J’ai donc appelée une vieille amie afin qu’elle me conseille un bon
film général qui était encore à l’affiche. Elle m’a recommandé « Les
ailes de la colombe ». C’est ainsi que j’ai fait mon choix.
Quand j’ai annoncé
à Roland le choix de mon film (Maintenant, je me souviens que
c’était Roland, car il avait beaucoup plus de tatous sur les bras
que son frère Armand), je l’ai entendu grincer des dents à l’autre
bout du fil. Mais il a dit que c’était correct puis il est venu me
chercher avec son vieux Plymouth 1977 qui empestait l’alcool à plein
nez.
Une fois au cinéma
(j’étais soulagée car à un moment j’ai cru qu’il allait m’emmener
dans son repaire ou je ne savais quoi – mais c’est seulement qu’il
avait pris un raccourci via un champ de construction), il m’a
demandé de l’attendre un peu plus loin pendant qu’il allait acheter
nos billets. Il est revenu en me disant qu’il n’y avait plus de
place pour « les ailes de la colombe » et qu’il avait été forcé de
se rabattre sur la version « director’s cut » de Natural Born
Killers qui jouait dans la salle 4. Je n’avais jamais entendu parler
de ce film mais Roland m’a rassurée en me disant que c’était une
histoire d’amour. J’aurais dû me méfier en voyant le genre de monde
qu’il y avait dans la salle quand nous y sommes pénétrés. Un film
d’amour et il n’y avait que des hommes dans la salle ? Quelque chose
n’allait pas.
Je vais vous
épargner les détails de ce film monstrueux dont je n’ai regardé que
les vingt premières minutes, avant de me sauver de la salle à toutes
jambes, à jamais souillée et traumatisée par la violence des images
qui s’étaient succédées devant mes yeux, ce jour-là. J’étais en état
de choc et ne sachant plus trop où se trouvait le chemin de la
sortie, je suis entrée par erreur dans une autre salle où l’on
jouait un autre film.
Ce film c’était
« les ailes de la colombe » et la salle était aux trois-quarts vide.
C’est à ce moment
que j’ai su que Roland Duguay s’était bien moqué de moi. Il n’est
jamais sorti de la salle pour venir s’excuser ou quoi que ce soit.

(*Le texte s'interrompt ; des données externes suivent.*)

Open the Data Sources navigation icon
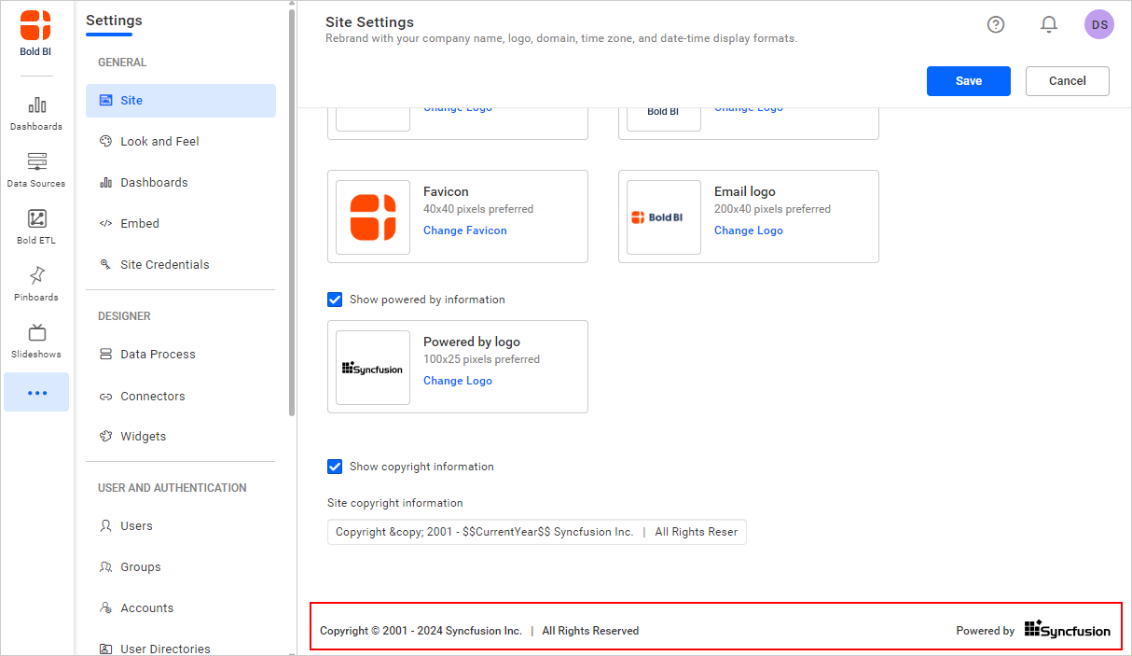 [36, 169]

Je suis revenue chez moi en taxi et à mon grand étonnement, il y
avait un message sur mon répondeur. Un moment, j’ai cru qu’il
s’agissait peut-être de Roland, repentant, qui se confondait en
excuses. Mais non ! C’était un message de Armand, son frère, qui me
demandait si je n’avais pas envie d’aller voir un gala de combats
extrêmes avec lui, le lendemain soir.
J’étais subjuguée.
Et vous savez
quoi, je le suis toujours, même cinq ans après ces tristes
événements. Je suis subjuguée que mon chemin croise encore celui des
frères Duguay. Je suis abasourdie qu’après toutes leurs tentatives
infructueuses de se faire publier, ils se soient retournés vers le
cyberespace afin de propager, telle une maladie tropicale, le fruit
de leur imagination perverse et malade. Et ce qui me choque le plus,
c’est qu’ils aient reçu l’approbation et l’appui de la maison
d’édition pour laquelle je travaille. Selon eux, ce sera une bonne
façon de tester s’il y a oui ou non un auditoire pour entendre et
apprécier le genre d’humour absurde et salé dont ils sont passés
maître au fil du temps.
Et comme si je
n’étais pas assez affectée par cette décision inexplicable de la
part de mes patrons, voilà qu’ils ont décidé que ce site avait
besoin d’un éditeur. Et c’est moi qu’ils ont choisie pour remplir ce
rôle. J’ai eu beau protester mais ils n’ont jamais voulu changer
d’idée. J’avoue que l’idée de donner ma démission m’a trotté à
l’esprit mais je me suis dit que ce serait une preuve de faiblesse
de ma part – une preuve que je suis incapable de livrer une
bataille.
Mais je me suis
retroussé les manches et j’ai accepté la terrible assignation. Les
frères Duguay n’auront pas la partie aussi facile qu’ils le croient.
C’est moi qui vous en fait le serment.
Chers internautes,
c’est sur la promesse de ne jamais faillir à la tâche de voir à ce
que ce site soit le plus respectable possible que je vous remercie
de votre attention et que je vous souhaite une bonne journée.